Three-fifths of businesses view generative artificial intelligence (AI) as a good opportunity but many fear they are exposed to cyberattacks, research has revealed.
Businesses will “not progress” if they do not take risks, as the race to adopt new and emerging technologies heats up, according to accounting giant PwC.
Around 37% of firms believe they are highly or extremely exposed to cyber risks, PwC’s survey of more than 3,900 firms around the world found.
More leaders who are responsible for managing a firm’s risk said they thought cyber-related threats were a bigger concern than inflation.
About a quarter felt that their organisation was very exposed to geopolitical conflict, amid the escalation of conflict in the Middle East.
But the survey, which had more than a quarter of responses from companies worth more than five billion US dollars (£4 billion), found that worries over cyberattacks or tech mistakes were not putting firms off transformation.
About 60% said they think generative AI is an opportunity for their business rather than a concern.
Generative AI, which refers to complex models which can create something completely new based on a vast set of data, has been cutting through into the mainstream with chatbots like ChatGPT.

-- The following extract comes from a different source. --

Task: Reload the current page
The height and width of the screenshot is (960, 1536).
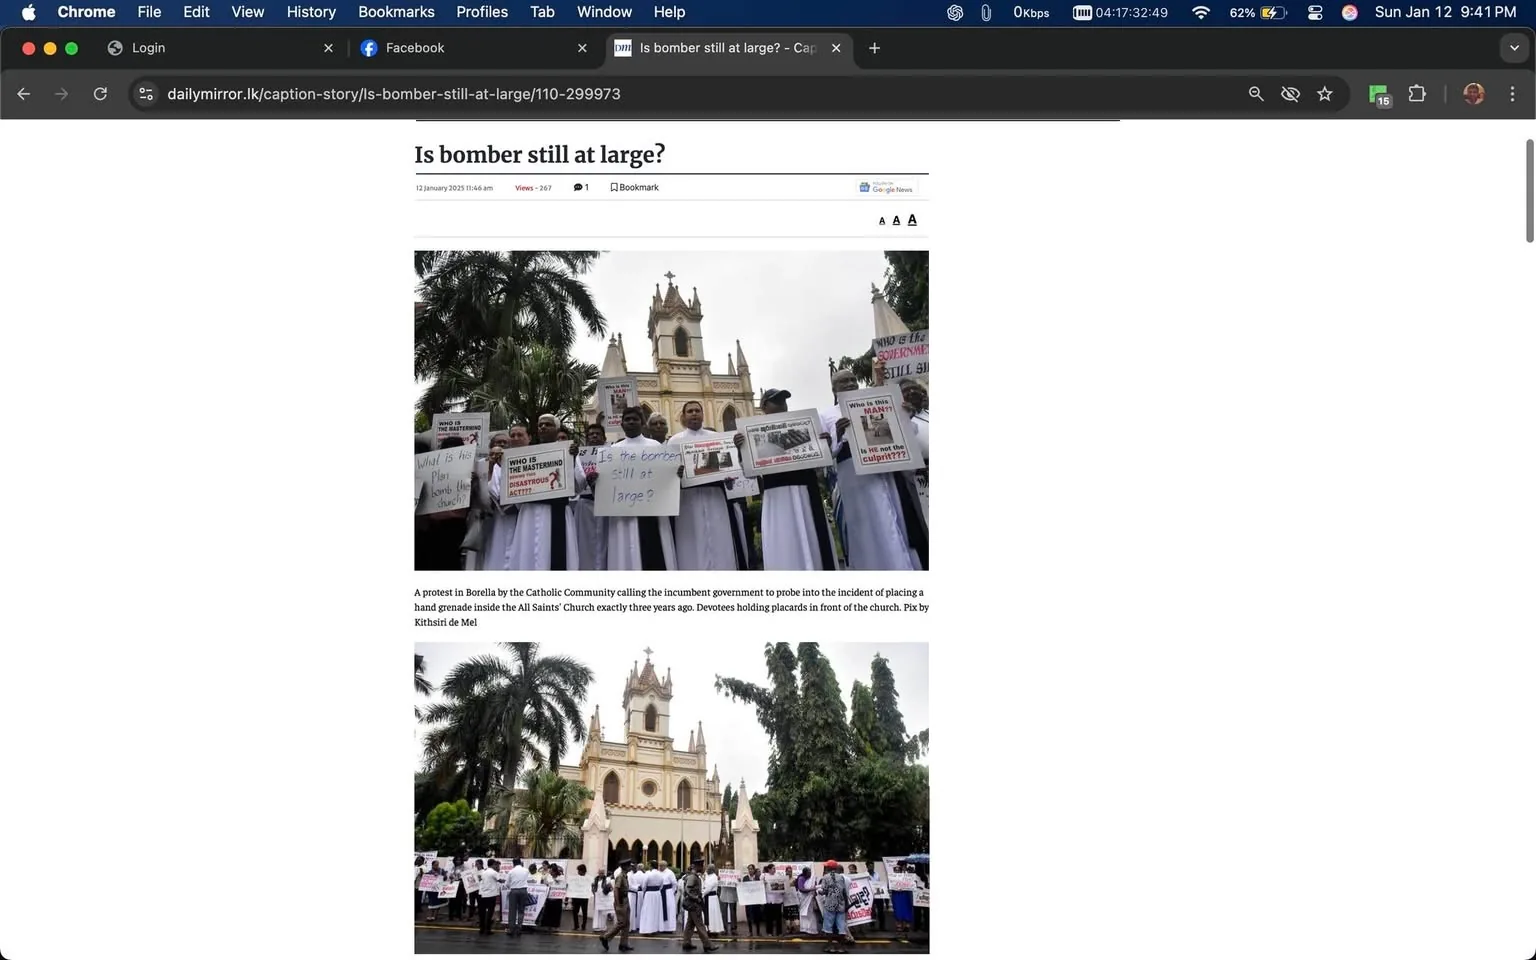Action: pyautogui.click(x=100, y=93)
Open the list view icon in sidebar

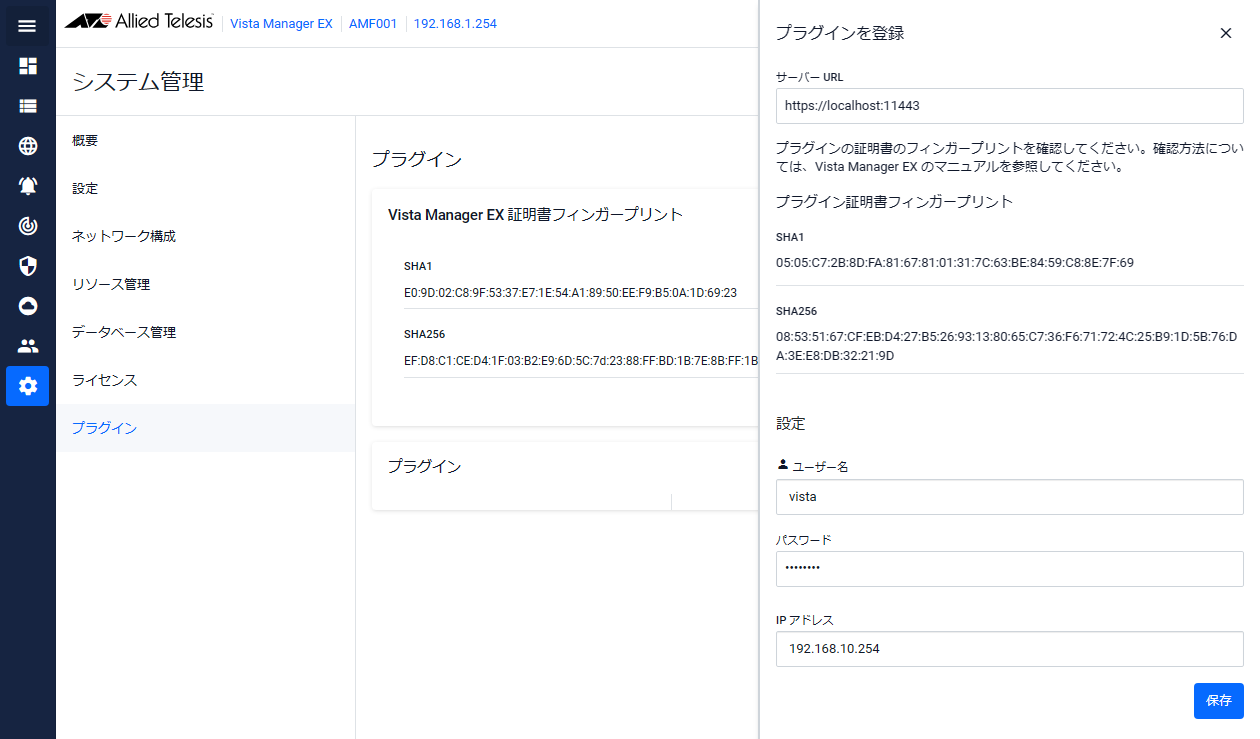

Earlier this month, British bank NatWest revealed it was launching an upgraded chatbot which is powered by the technology to have human-like conversations with customers.

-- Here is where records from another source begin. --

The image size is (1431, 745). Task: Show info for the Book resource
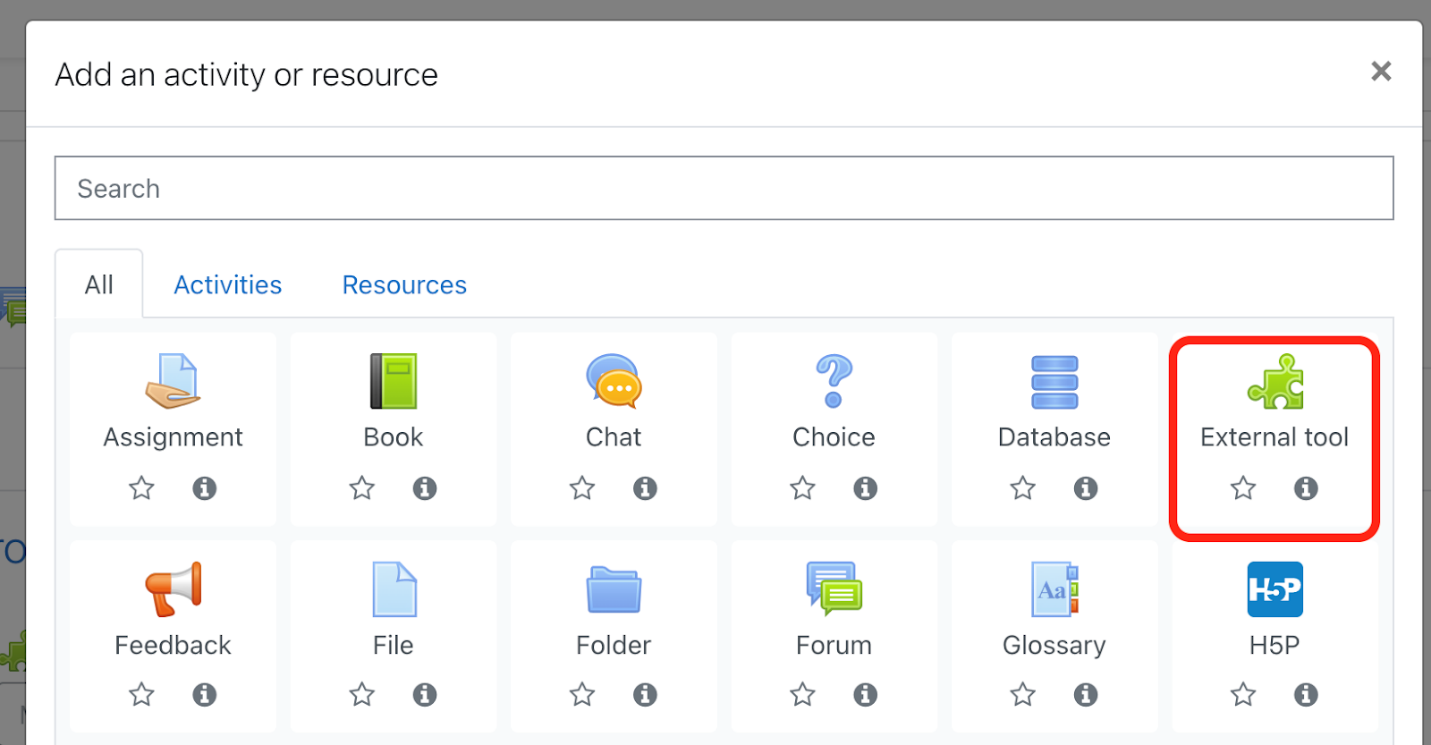(x=425, y=488)
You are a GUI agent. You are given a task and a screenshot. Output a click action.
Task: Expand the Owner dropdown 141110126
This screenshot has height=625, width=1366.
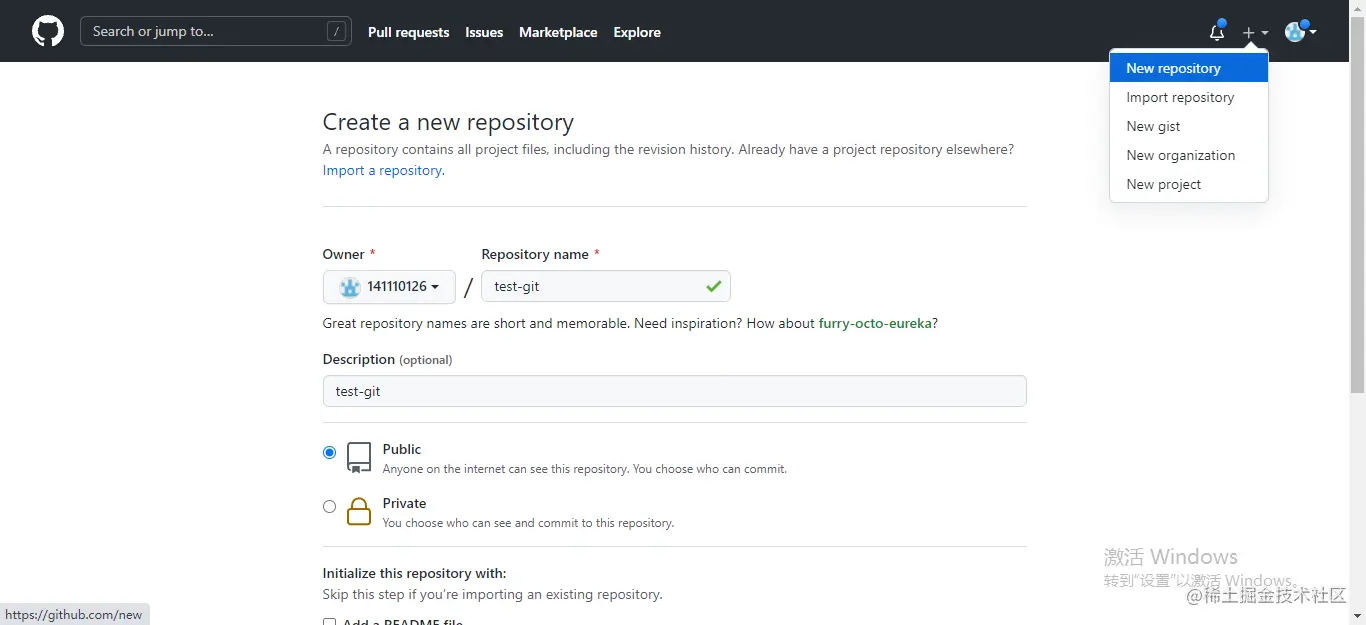click(389, 287)
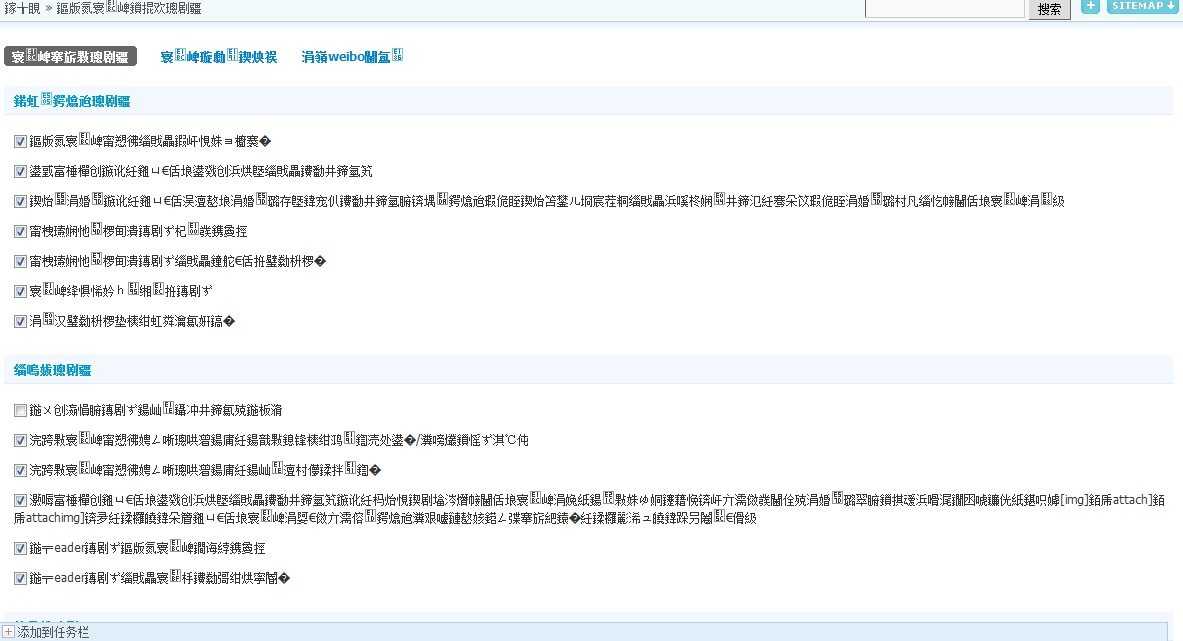Expand the plus box beside 添加到任务栏
Screen dimensions: 1183x641
click(x=9, y=632)
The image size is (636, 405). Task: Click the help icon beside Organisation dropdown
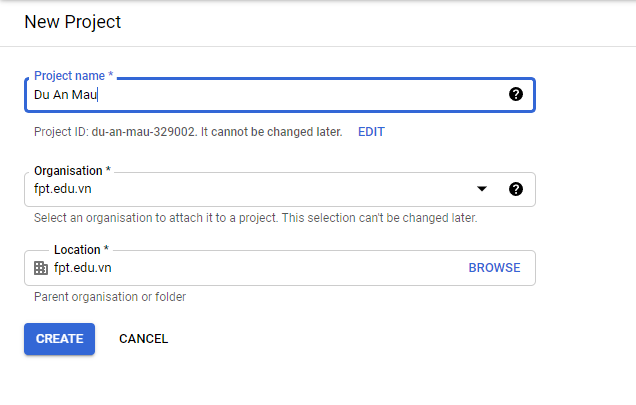pos(516,189)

Sam Samaratunga, global and UK head of risk services for PwC UK, said: “In a world that is persistently in a state of flux, it is clear that organisations need to transform, with new and emerging technologies playing a critical role in that transformation.
“So it is no surprise that cyber and digital risks are top-of-mind in 2023, with those leaders responsible for managing risk ranking cyber higher than inflation.
“However, the survey highlights that if organisations don’t take risks, they will not progress.”